Posted on December 6, 2011 by

It’s old news now that many people in retirement are struggling with debts, and pensioners may be rich in assets but have low incomes. So knowing all this, as a nation are we taking this on board and planning so that we don’t have the same troubles when we reach retirement age?

It would seem that we’re not!

The annual Financial Planning Survey which is commissioned by the Institute of Financial Planning (IFP) shows that the general public just aren’t doing very much. They’ve organised another ‘Financial Planning Week’ – this is the fourth year they’ve done so – to help raise awareness and talk about the importance of good financial planning.

A recent poll shows, that despite concerns over future standards of living in retirement, many people still aren’t doing anything to change this for themselves. They’re not putting money into pension plans or trying to improve the situation, and just 41% of people asked said that they would consider making additional contributions to their pensions in order to be able to retire at 60 instead of the increased state retirement ages that are being brought in.

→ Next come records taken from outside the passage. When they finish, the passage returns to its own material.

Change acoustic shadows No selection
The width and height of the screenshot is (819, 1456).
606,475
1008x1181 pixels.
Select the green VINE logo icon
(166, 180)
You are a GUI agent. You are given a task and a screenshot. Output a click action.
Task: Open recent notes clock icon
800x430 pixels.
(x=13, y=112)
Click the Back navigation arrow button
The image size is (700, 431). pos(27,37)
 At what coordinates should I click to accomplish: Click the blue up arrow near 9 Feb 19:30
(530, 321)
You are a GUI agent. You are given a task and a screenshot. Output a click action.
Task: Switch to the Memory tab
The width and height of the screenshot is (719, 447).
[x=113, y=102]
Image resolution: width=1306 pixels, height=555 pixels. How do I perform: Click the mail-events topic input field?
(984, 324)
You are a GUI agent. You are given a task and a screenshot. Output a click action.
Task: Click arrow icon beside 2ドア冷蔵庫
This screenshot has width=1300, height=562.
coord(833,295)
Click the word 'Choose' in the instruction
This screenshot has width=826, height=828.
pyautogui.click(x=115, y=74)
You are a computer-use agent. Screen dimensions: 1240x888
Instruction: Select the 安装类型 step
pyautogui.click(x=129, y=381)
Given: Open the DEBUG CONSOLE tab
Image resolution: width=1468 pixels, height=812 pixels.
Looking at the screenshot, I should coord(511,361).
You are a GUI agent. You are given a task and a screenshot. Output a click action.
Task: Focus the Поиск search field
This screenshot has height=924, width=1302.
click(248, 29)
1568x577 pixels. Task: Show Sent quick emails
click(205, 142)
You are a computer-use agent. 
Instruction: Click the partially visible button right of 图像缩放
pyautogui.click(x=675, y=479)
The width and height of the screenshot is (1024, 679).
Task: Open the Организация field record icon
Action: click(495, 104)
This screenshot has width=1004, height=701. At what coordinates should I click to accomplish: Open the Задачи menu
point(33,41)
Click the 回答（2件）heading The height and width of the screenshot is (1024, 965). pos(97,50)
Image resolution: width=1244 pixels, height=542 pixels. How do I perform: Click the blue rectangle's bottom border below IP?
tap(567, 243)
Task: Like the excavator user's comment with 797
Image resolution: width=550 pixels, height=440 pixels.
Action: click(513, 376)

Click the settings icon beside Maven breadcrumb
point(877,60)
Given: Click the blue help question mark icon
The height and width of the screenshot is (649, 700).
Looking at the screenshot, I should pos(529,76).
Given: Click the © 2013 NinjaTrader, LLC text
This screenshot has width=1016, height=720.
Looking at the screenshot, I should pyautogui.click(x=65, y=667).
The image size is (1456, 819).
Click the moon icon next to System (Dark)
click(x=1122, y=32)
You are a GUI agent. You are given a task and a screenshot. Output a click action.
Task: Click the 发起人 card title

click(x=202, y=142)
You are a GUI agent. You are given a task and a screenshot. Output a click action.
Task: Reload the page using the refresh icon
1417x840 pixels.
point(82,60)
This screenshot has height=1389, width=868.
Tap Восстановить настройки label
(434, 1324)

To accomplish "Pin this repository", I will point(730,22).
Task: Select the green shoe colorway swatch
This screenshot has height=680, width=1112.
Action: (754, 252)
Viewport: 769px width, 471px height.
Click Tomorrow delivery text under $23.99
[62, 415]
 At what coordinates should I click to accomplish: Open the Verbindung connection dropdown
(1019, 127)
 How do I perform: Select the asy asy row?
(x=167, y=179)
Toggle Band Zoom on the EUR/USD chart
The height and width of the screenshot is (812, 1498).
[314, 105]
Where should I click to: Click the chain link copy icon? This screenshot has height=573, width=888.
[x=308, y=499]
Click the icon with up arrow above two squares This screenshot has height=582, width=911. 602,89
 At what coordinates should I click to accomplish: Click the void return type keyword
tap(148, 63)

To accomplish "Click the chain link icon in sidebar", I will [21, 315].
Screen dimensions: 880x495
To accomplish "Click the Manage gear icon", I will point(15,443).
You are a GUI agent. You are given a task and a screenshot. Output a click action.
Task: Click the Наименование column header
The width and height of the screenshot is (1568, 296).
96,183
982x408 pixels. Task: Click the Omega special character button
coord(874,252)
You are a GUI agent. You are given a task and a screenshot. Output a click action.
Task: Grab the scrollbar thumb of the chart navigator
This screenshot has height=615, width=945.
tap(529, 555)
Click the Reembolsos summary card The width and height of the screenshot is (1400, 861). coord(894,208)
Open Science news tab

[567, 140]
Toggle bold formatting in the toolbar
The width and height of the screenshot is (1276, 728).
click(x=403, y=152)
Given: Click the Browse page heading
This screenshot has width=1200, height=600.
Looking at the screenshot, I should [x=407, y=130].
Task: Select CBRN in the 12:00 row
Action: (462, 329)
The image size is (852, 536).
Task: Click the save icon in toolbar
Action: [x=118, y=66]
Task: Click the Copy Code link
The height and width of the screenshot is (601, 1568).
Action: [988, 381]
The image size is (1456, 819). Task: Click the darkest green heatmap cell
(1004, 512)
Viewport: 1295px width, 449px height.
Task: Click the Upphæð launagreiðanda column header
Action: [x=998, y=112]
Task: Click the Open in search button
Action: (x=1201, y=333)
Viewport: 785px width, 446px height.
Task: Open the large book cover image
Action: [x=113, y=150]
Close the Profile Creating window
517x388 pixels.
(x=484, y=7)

So how come, if we know how important it is for our future, we’re not doing anything about it?

It seems we know that it’s important – 47% of us don’t believe we’ve saved enough to live comfortably in retirement – but at the moment a large proportion of the public just don’t have any spare cash to put away for their future. Instead, they’re concentrating on paying debts or coping with every-day living expenses. A rather large 14% haven’t made any pension contributions at all.

So what will the future hold?

With retirement creeping closer for us all, and more and more people being basically unprepared for it, it seems that many of us will need to continue working as retiring will just be unviable for us financially. One of the most worrying figures recently shows that 12.5% of people over 55 think that they will never be able to retire because of their poor finances. For some equity release will be an alternative, but for those who own no property or who will still have outstanding mortgages this will be cold comfort.

One positive change comes in, in 2012. Companies will be forced to enrol their staff into private pension schemes. This is being done in a bid to make sure that we all save more, and will mean that instead of choosing to opt in, we will have to choose to opt out instead.

Even if you have debt and are struggling to pay it off, you are actually entitled to count money that you pay towards a pension before money that’s calculated for minimum payments on debts! So take some action now to improve your future financial security and start paying into a pension plan now.